In 2012, Charlie Craig and David Mullin visited Masterpiece Cakeshop to purchase a birthday cake. The store’s owner Jack Phillips refused, citing his Christian beliefs, leading to a lengthy legal battle which culminated in a partial victory for the baker in 2018.
Amid the proceedings of that case, Autumn Scardina attempted to buy a cake that was blue on the outside and pink on the inside to mark her gender transition. When he again refused, she filed a complaint with the Colorado Civil Rights Commission. On Monday, March 22, Phillips went on trial.
As per The Independent, Scardina said she tried to place the order after finding out the high court had decided to hear Phillips’ appeal. Her lawyer Paula Greisen asked if the call was a ‘setup’ to which she answered: ‘It was more of calling someone’s bluff.’
Following Scardina’s initial complaint, Phillips went on to sue the state of Colorado with the claim he was being persecuted for his religious beliefs. In March 2019, both sides dropped their cases.
A few months later, Scardina returned with her own lawsuit, claiming his bakery had falsely advertised it would ‘be happy to provide a variety of baked goods, including birthday cakes, to all members of the public, including LGBT individuals,’ as per Pink News. The legal team said Phillips ‘attempted to exploit the news coverage by stating they would sell birthday cakes to LGBT customers.’
The suit cited Phillips’ alleged violations of two state laws: the Colorado Anti-Discrimination Act (CADA); and the Colorado Consumer Protection Act (CCPA).
Denver district court judge Bruce Jones dismissed the CCPA complaint after Scardina’s legal team ‘failed to establish an actionable unfair or deceptive trade practice… if [they] were engaged in such a stealth advertising campaign, they successfully disguised it within their speech on a matter of public concern.’
Greisen said this showed ‘a very narrow holding on a certain set of facts related to the Colorado Consumer Protection Act that has no bearing on the discrimination claim… it has nothing to do with the merits of whether or not businesses are allowed to refuse service to the LGBTQ+ community.’
The CADA claim wasn’t dismissed, with the court document noting: ‘Plaintiff need not establish that her transgender status was the sole cause of the denial of services. Rather, she need only show that the discriminatory action was based, in whole or in part, on her protected status.’
It adds: ‘Defendants assert they would not have made a blue and pink cake celebrating a gender transition for anyone.
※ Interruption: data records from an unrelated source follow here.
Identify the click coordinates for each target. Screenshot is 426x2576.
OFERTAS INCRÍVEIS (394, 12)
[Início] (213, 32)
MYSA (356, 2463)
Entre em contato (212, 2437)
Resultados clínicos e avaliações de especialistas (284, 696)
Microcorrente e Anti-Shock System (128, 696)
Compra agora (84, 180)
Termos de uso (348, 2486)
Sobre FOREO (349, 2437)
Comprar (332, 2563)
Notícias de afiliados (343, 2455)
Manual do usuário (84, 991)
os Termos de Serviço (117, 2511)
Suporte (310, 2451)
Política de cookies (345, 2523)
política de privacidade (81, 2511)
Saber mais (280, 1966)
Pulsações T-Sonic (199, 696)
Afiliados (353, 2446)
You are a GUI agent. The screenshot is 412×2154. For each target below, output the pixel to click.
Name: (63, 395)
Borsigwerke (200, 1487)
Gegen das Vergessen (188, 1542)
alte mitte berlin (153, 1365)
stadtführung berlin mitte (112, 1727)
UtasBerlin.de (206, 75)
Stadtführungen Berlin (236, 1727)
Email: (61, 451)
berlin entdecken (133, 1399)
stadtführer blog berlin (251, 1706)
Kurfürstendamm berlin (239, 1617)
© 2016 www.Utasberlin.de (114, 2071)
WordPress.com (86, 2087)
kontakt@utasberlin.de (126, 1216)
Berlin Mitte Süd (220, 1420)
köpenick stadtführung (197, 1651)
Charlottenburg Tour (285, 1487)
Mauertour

Defendants made a near identical argument in Craig, contending that they would not have made a cake celebrating a same-sex marriage for anyone. As did the Court of Appeals in Craig, this court rejects Defendants’ reasoning.’
Kristen Waggoner, general counsel for Alliance Defending Freedom who’s representing Phillips, said in a statement: ‘Tolerance for different opinions is essential. We look forward to defending Jack – and ultimately prevailing – on the remaining claim.’